Schrijven en overleven
Al heel snel nadat Christophe werd opgenomen in het ziekenhuis met een hersenvliesontsteking, begon ik met schrijven. Het gaf me houvast. Ik had geen idee hoe het met mijn kind zou aflopen, maar dat het ernstig was werd al snel duidelijk. Ik ging schrijven om vat te krijgen op wat er allemaal gebeurde. De Duitse regisseur en auteur Doris Dörrie verwoordt dat mooi: ‘Schreibend halte ich mich am Leben und überlebe. Jeden Tag wieder. […] Ich schreibe, um einen Sinn zu finden, obwohl es am Ende wahrscheinlich keinen gibt.’ (Doris Dörrie, Leben, schreiben, atmen)
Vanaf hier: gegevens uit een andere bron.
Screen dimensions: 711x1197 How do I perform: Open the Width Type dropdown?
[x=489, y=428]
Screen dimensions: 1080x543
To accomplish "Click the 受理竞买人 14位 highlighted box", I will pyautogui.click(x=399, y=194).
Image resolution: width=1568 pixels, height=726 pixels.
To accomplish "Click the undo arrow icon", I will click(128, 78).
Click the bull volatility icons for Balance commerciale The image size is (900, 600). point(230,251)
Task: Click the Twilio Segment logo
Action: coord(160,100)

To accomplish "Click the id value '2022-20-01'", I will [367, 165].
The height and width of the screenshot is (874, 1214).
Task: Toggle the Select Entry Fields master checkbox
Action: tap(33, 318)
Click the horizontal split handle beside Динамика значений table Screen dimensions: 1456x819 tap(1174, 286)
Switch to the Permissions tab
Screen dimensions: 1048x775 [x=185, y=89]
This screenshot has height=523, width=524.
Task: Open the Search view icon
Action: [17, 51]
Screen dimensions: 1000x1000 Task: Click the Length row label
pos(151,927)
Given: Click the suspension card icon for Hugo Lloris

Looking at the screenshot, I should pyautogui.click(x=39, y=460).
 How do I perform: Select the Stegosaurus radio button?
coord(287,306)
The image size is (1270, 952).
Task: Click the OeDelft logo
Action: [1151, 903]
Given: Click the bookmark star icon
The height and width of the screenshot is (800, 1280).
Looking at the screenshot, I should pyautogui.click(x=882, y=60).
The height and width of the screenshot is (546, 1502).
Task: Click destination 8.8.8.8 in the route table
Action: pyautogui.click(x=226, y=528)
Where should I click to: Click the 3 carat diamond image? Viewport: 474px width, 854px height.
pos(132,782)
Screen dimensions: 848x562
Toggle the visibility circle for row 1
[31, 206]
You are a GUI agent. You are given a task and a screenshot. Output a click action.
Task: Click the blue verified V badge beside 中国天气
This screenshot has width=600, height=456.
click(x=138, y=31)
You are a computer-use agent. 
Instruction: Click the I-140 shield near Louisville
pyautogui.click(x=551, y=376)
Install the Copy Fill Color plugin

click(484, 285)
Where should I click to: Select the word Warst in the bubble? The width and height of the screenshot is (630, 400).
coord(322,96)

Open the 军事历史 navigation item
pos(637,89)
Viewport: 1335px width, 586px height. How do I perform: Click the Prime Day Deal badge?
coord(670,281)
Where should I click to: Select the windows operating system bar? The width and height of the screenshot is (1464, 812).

Zolang ik me kan herinneren kan ik mijn emoties beter op papier zetten dan erover praten. In de vrij korte periode dat Christophe ziek was schreef ik korte notities in een schrift, in mijn telefoon en gebruikte ik ook tekstberichtjes aan vrienden, familie en collega’s om te verwoorden wat er gebeurde. Tot bellen was ik nauwelijks in staat, dan zou ik alleen maar moeten huilen. Wat viel er bovendien te zeggen? We konden weinig anders doen dan afwachten of en hoe hij hier uit zou komen. Het onvoorstelbare gebeurde: binnen twee weken nadat Christophe ziek was geworden, overleed hij op 6 november 2019.
De dag erna begon ik samen met Alex een inzamelingsactie voor het kinderhersencentrum van het Sophia Kinderziekenhuis. Daarmee dwongen we onszelf onmiddellijk na twee traumatische weken het hele verhaal op papier te zetten, al zagen we dat op dat moment niet zo. We bevonden ons in een vreemd soort cocon van gierende adrenaline, verdriet, ongeloof en verbijstering. De actie hield ons op de been. In die week schreven we allebei ook een brief aan Christophe die we tijdens zijn afscheid wilden voorlezen. Dat gaf woorden aan ons verdriet. In de leegte die er na de begrafenis volgde zorgde het schrijven ervoor dat ik niet doordraaide.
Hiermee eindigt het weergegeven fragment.